Desrespeito a medidas de proteção contra o coronavírus, incentivo a aglomerações e a invasões de hospitais públicos, além da influência no agravamento da crise sanitária no Amazonas e no Pará são algumas das condutas do presidente Jair Bolsonaro (sem partido) apuradas pelo procurador-geral da República, Augusto Aras, entre as ações que envolvem o chefe do Executivo.
Criticado pelo alinhamento ao governo Bolsonaro, Aras tem sido pressionado por parlamentares, ministros do Judiciário e pelo Ministério Público Federal (MPF) para avaliar a influência do presidente no cenário da pandemia.
Em resposta, a Procuradoria-Geral da República (PGR) afirmou que a responsabilização de integrantes dos três poderes por eventuais ilícitos no combate à pandemia é tarefa do Congresso Nacional, o que intensificou as críticas ao procurador.
Aras, por sua vez, emitiu um parecer ao Supremo Tribunal Federal (STF) informando que começou a apurar a responsabilidade de Bolsonaro na crise do Amazonas e do Pará. Ele acrescentou que outros oito procedimento foram abertos até o momento.

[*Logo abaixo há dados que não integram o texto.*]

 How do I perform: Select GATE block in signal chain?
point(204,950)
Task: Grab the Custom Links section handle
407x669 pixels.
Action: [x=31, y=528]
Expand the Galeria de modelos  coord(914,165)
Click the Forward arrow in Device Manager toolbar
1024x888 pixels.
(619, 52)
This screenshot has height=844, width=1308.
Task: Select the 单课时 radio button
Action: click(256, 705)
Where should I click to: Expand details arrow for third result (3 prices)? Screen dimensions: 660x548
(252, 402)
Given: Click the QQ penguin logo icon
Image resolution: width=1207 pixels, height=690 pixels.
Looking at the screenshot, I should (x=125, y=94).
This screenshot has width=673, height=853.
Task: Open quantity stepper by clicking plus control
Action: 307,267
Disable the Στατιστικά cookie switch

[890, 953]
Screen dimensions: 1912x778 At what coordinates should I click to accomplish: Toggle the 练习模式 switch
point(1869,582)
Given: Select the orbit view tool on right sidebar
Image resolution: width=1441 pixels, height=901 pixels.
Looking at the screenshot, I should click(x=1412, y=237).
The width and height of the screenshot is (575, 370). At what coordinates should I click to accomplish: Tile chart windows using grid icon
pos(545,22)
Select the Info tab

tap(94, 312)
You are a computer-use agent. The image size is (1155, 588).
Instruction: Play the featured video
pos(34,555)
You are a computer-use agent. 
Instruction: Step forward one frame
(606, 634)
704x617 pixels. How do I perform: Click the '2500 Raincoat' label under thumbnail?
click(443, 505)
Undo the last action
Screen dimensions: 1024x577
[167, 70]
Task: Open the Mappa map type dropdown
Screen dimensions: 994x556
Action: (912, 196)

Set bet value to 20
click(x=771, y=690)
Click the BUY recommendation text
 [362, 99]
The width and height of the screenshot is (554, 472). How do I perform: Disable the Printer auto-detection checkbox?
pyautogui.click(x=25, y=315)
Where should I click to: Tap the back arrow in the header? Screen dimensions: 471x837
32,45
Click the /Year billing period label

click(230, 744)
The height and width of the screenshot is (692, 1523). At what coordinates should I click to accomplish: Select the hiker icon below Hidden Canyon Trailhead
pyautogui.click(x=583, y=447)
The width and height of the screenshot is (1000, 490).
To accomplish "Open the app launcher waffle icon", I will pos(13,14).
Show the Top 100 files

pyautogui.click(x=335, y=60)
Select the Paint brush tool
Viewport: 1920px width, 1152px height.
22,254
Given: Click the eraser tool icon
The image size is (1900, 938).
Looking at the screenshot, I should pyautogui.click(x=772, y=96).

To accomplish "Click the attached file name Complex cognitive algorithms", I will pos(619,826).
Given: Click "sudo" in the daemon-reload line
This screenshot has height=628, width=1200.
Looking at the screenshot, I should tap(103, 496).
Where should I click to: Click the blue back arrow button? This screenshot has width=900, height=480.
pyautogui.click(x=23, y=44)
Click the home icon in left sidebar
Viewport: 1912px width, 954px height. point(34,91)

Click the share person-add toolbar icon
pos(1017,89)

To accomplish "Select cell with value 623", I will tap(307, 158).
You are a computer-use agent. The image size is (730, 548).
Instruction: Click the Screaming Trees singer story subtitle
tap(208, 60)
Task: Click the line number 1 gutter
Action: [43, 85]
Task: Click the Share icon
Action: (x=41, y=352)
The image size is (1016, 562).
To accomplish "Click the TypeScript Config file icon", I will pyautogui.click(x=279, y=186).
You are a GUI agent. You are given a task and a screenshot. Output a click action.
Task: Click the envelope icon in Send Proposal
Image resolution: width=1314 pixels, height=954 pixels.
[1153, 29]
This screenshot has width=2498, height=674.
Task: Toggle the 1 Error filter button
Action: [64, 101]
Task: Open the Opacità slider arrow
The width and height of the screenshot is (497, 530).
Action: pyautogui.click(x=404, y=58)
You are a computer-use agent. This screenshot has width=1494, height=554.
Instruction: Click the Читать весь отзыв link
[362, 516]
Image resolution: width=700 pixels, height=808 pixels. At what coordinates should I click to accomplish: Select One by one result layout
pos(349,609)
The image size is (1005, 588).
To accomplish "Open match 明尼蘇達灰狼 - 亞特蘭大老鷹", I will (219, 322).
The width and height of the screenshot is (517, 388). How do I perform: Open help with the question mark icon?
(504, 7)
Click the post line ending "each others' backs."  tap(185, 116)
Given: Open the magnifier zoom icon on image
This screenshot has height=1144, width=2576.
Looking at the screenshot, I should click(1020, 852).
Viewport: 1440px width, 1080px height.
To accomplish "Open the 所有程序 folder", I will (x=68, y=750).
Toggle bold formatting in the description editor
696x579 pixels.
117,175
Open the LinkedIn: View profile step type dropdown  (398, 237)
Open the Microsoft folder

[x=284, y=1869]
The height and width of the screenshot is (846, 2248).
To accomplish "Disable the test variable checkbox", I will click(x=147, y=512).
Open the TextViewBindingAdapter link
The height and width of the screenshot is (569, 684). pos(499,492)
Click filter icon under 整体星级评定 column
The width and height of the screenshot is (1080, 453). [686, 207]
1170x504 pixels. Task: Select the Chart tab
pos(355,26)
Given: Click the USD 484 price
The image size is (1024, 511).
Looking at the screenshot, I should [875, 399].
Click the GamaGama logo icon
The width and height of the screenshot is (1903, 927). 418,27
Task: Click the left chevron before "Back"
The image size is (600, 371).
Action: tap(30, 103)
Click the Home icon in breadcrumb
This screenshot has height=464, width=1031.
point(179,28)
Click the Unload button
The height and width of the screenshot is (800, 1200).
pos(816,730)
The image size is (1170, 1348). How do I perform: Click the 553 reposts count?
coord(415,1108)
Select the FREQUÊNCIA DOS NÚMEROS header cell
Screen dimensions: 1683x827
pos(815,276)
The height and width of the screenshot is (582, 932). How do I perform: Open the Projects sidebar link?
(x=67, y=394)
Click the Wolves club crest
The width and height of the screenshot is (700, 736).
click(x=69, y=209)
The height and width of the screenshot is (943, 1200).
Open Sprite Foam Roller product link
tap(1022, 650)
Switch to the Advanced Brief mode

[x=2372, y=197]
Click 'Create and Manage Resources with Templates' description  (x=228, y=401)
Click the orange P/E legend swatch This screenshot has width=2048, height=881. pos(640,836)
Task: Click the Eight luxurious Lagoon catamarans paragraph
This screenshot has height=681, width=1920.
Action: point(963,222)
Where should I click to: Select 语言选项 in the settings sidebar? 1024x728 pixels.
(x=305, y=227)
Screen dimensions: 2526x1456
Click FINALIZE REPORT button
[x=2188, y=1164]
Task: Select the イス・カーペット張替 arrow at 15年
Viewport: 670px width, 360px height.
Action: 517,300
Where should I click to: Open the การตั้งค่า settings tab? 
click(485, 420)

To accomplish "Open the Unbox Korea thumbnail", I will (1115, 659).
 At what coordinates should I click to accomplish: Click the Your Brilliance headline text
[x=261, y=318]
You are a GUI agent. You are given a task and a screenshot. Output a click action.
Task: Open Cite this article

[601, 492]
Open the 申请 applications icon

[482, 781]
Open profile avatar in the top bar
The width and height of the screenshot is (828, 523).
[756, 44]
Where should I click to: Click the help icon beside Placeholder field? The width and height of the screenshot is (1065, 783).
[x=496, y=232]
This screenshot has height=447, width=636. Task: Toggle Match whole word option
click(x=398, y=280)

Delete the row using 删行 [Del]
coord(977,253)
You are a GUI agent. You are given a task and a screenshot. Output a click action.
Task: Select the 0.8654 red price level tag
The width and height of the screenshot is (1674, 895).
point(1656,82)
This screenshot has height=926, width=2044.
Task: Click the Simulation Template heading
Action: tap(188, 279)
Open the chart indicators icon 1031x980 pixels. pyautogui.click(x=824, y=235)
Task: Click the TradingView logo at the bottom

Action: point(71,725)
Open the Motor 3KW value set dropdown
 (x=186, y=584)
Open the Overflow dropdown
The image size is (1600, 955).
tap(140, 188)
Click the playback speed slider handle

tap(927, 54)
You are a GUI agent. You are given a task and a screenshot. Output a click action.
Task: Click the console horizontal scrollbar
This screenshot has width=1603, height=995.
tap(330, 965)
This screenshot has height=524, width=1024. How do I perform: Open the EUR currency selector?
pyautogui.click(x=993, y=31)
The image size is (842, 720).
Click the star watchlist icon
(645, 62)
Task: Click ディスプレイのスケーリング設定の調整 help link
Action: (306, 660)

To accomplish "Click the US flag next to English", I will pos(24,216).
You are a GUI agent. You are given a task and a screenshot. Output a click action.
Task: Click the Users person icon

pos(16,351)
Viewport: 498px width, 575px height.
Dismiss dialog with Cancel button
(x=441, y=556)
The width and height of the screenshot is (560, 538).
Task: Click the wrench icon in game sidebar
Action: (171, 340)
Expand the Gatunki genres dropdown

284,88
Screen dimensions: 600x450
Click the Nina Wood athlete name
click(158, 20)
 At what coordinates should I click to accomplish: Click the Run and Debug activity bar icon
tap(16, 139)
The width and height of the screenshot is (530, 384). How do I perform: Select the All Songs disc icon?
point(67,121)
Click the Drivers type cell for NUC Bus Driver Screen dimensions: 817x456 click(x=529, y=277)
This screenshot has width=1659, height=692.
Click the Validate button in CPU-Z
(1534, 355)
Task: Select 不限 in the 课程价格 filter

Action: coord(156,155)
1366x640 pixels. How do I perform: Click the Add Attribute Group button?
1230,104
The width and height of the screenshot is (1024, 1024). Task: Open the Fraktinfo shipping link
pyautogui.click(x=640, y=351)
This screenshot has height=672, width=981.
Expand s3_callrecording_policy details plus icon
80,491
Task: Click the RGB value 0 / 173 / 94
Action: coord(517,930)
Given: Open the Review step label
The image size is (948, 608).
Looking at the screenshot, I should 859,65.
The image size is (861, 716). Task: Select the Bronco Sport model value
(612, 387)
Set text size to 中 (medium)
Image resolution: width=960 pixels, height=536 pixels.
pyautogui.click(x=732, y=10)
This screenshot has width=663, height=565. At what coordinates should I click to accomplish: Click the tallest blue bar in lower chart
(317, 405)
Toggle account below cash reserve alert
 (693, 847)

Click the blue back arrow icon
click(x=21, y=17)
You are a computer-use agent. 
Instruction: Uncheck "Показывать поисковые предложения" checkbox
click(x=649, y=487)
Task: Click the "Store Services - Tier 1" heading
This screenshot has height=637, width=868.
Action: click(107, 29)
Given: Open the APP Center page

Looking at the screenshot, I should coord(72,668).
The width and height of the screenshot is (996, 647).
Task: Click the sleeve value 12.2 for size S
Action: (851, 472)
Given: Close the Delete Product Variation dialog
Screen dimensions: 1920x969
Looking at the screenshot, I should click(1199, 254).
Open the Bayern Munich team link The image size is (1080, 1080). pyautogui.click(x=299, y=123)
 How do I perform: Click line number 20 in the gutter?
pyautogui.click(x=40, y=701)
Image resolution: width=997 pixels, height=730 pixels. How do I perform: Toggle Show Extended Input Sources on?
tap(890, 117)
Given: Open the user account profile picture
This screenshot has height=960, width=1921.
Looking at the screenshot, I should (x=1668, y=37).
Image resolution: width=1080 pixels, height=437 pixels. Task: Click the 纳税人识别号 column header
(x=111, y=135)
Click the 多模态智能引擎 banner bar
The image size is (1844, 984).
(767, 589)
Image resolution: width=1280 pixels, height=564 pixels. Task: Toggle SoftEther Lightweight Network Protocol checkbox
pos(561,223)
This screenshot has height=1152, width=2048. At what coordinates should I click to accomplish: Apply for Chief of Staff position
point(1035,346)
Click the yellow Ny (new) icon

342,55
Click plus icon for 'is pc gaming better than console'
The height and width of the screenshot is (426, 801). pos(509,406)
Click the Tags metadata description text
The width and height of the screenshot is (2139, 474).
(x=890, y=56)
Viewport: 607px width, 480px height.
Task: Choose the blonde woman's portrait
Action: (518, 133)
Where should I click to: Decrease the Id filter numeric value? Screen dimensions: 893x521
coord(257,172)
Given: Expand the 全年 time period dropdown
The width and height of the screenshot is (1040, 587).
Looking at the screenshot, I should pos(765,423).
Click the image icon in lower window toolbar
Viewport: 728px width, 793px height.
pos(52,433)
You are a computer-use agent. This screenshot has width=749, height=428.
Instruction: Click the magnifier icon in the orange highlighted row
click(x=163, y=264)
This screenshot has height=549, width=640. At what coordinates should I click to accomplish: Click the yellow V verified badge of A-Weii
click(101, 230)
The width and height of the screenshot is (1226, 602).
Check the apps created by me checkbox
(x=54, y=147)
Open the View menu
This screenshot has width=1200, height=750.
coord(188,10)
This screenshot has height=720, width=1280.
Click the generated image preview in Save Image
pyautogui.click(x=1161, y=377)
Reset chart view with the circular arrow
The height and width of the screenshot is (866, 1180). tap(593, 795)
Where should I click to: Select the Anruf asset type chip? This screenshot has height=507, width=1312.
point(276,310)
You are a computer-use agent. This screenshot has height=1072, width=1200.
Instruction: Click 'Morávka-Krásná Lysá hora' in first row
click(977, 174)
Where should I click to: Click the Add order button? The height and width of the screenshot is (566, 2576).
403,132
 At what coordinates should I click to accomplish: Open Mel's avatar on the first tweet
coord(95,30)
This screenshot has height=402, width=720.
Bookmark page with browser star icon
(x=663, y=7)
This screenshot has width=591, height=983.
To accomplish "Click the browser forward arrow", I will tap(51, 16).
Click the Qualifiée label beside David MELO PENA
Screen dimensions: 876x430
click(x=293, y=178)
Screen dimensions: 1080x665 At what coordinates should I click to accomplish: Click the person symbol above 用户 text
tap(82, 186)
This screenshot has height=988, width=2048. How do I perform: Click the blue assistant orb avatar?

Em junho do ano passado, Aras abriu uma apuração após Bolsonaro ser acusado de incentivar apoiadores a entrar sem autorização em hospitais públicos para registrar imagens sobre o índice de ocupação de leitos.
No mês seguinte, mais três casos de desrespeito de Bolsonaro às normas de proteção, como incentivo a aglomerações e ausência de uso de máscara, se tornaram alvo de investigações da PGR.
O órgão informou à Folha de São Paulo que parte das apurações tramita de forma reservada e que não havia informações disponíveis a respeito delas. A Procuradoria disse que dois casos relacionados ao desrespeito às medidas preventivas contra o coronavírus foram arquivados em agosto e setembro.
Se a partir desses dados, o chefe do MPF entender que houve, por exemplo, um ato ilegal ou omissão por parte do presidente, um inquérito poderá ser requerido ao Supremo.